§ **What to work on**
Reproduce each of the following items word for word.

[Start Entries shown]

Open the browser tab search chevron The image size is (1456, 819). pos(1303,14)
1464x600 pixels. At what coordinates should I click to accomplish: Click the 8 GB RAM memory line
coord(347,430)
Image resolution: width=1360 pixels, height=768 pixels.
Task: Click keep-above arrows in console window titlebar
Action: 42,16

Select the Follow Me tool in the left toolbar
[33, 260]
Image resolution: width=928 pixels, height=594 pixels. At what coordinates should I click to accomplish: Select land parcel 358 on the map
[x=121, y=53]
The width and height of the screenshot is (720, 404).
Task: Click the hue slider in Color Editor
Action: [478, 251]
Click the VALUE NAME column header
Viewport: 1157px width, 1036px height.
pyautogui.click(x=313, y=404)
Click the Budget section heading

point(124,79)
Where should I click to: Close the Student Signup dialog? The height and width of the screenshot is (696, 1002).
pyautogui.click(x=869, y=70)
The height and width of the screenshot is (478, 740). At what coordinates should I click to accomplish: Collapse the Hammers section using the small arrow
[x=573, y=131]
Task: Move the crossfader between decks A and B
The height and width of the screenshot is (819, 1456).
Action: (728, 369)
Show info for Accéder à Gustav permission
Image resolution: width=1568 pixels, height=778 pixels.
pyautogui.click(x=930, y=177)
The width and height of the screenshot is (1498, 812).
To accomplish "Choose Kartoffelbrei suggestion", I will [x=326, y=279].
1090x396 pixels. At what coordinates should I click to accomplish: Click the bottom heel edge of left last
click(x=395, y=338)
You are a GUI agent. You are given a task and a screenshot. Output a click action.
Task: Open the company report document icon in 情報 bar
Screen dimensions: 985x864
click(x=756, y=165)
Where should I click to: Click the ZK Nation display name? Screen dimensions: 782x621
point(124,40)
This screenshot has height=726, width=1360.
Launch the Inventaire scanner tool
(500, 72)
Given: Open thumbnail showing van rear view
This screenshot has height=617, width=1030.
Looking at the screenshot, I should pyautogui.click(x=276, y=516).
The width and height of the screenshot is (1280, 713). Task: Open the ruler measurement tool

[End Entries shown]

§ **Exercise output**
Open the browser tab search chevron The image size is (1456, 819). pos(1303,14)
1464x600 pixels. At what coordinates should I click to accomplish: Click the 8 GB RAM memory line
coord(347,430)
Image resolution: width=1360 pixels, height=768 pixels.
Task: Click keep-above arrows in console window titlebar
Action: 42,16

Select the Follow Me tool in the left toolbar
[33, 260]
Image resolution: width=928 pixels, height=594 pixels. At what coordinates should I click to accomplish: Select land parcel 358 on the map
[x=121, y=53]
The width and height of the screenshot is (720, 404).
Task: Click the hue slider in Color Editor
Action: [478, 251]
Click the VALUE NAME column header
Viewport: 1157px width, 1036px height.
pyautogui.click(x=313, y=404)
Click the Budget section heading

point(124,79)
Where should I click to: Close the Student Signup dialog? The height and width of the screenshot is (696, 1002).
pyautogui.click(x=869, y=70)
The height and width of the screenshot is (478, 740). At what coordinates should I click to accomplish: Collapse the Hammers section using the small arrow
[x=573, y=131]
Task: Move the crossfader between decks A and B
The height and width of the screenshot is (819, 1456).
Action: (728, 369)
Show info for Accéder à Gustav permission
Image resolution: width=1568 pixels, height=778 pixels.
pyautogui.click(x=930, y=177)
The width and height of the screenshot is (1498, 812).
To accomplish "Choose Kartoffelbrei suggestion", I will [x=326, y=279].
1090x396 pixels. At what coordinates should I click to accomplish: Click the bottom heel edge of left last
click(x=395, y=338)
You are a GUI agent. You are given a task and a screenshot. Output a click action.
Task: Open the company report document icon in 情報 bar
Screen dimensions: 985x864
click(x=756, y=165)
Where should I click to: Click the ZK Nation display name? Screen dimensions: 782x621
point(124,40)
This screenshot has height=726, width=1360.
Launch the Inventaire scanner tool
(500, 72)
Given: Open thumbnail showing van rear view
This screenshot has height=617, width=1030.
Looking at the screenshot, I should pyautogui.click(x=276, y=516).
The width and height of the screenshot is (1280, 713). Task: Open the ruler measurement tool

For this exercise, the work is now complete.